Items from a data source:
*-*-*
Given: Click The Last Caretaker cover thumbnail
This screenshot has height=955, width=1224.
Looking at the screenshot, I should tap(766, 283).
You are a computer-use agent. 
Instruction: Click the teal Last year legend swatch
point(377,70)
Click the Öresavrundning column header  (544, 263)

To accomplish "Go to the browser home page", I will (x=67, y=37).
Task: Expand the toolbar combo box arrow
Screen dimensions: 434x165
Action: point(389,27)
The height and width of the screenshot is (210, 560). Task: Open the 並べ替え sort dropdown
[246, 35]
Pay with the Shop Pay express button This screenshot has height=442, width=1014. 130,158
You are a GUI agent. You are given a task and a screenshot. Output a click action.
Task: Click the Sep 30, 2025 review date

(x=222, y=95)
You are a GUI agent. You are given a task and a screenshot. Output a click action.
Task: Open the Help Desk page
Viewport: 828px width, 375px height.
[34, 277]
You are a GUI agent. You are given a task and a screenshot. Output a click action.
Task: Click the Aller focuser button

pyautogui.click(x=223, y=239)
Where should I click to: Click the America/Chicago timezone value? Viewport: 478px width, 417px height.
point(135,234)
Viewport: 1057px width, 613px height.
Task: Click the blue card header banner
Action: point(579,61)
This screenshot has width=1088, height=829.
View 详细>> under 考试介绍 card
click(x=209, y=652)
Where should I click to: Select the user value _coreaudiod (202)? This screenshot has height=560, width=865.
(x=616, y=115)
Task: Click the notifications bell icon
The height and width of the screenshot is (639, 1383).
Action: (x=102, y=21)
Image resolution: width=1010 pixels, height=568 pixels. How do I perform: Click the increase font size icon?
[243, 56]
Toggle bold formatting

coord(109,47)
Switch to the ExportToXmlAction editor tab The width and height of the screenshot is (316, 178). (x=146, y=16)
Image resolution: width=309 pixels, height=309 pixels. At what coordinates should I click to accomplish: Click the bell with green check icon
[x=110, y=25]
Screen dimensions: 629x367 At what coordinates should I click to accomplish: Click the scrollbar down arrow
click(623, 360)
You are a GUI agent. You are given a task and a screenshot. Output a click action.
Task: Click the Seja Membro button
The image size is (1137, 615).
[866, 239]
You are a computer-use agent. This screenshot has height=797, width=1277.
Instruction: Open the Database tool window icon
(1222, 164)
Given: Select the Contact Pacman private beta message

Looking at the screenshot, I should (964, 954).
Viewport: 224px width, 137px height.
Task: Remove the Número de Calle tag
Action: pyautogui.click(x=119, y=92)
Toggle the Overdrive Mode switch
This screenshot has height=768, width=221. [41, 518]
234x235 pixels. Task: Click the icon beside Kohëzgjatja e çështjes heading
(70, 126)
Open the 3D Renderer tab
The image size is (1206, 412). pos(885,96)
*-*-*
EXERCISE BRIEF:
Exactly as they stand above, write out all the entries again.

WRITTEN ANSWER:
Given: Click The Last Caretaker cover thumbnail
This screenshot has height=955, width=1224.
Looking at the screenshot, I should tap(766, 283).
You are a computer-use agent. 
Instruction: Click the teal Last year legend swatch
point(377,70)
Click the Öresavrundning column header  (544, 263)

To accomplish "Go to the browser home page", I will (x=67, y=37).
Task: Expand the toolbar combo box arrow
Screen dimensions: 434x165
Action: point(389,27)
The height and width of the screenshot is (210, 560). Task: Open the 並べ替え sort dropdown
[246, 35]
Pay with the Shop Pay express button This screenshot has height=442, width=1014. 130,158
You are a GUI agent. You are given a task and a screenshot. Output a click action.
Task: Click the Sep 30, 2025 review date

(x=222, y=95)
You are a GUI agent. You are given a task and a screenshot. Output a click action.
Task: Open the Help Desk page
Viewport: 828px width, 375px height.
[34, 277]
You are a GUI agent. You are given a task and a screenshot. Output a click action.
Task: Click the Aller focuser button

pyautogui.click(x=223, y=239)
Where should I click to: Click the America/Chicago timezone value? Viewport: 478px width, 417px height.
point(135,234)
Viewport: 1057px width, 613px height.
Task: Click the blue card header banner
Action: point(579,61)
This screenshot has width=1088, height=829.
View 详细>> under 考试介绍 card
click(x=209, y=652)
Where should I click to: Select the user value _coreaudiod (202)? This screenshot has height=560, width=865.
(x=616, y=115)
Task: Click the notifications bell icon
The height and width of the screenshot is (639, 1383).
Action: (x=102, y=21)
Image resolution: width=1010 pixels, height=568 pixels. How do I perform: Click the increase font size icon?
[243, 56]
Toggle bold formatting

coord(109,47)
Switch to the ExportToXmlAction editor tab The width and height of the screenshot is (316, 178). (x=146, y=16)
Image resolution: width=309 pixels, height=309 pixels. At what coordinates should I click to accomplish: Click the bell with green check icon
[x=110, y=25]
Screen dimensions: 629x367 At what coordinates should I click to accomplish: Click the scrollbar down arrow
click(623, 360)
You are a GUI agent. You are given a task and a screenshot. Output a click action.
Task: Click the Seja Membro button
The image size is (1137, 615).
[866, 239]
You are a computer-use agent. This screenshot has height=797, width=1277.
Instruction: Open the Database tool window icon
(1222, 164)
Given: Select the Contact Pacman private beta message

Looking at the screenshot, I should (964, 954).
Viewport: 224px width, 137px height.
Task: Remove the Número de Calle tag
Action: pyautogui.click(x=119, y=92)
Toggle the Overdrive Mode switch
This screenshot has height=768, width=221. [41, 518]
234x235 pixels. Task: Click the icon beside Kohëzgjatja e çështjes heading
(70, 126)
Open the 3D Renderer tab
The image size is (1206, 412). pos(885,96)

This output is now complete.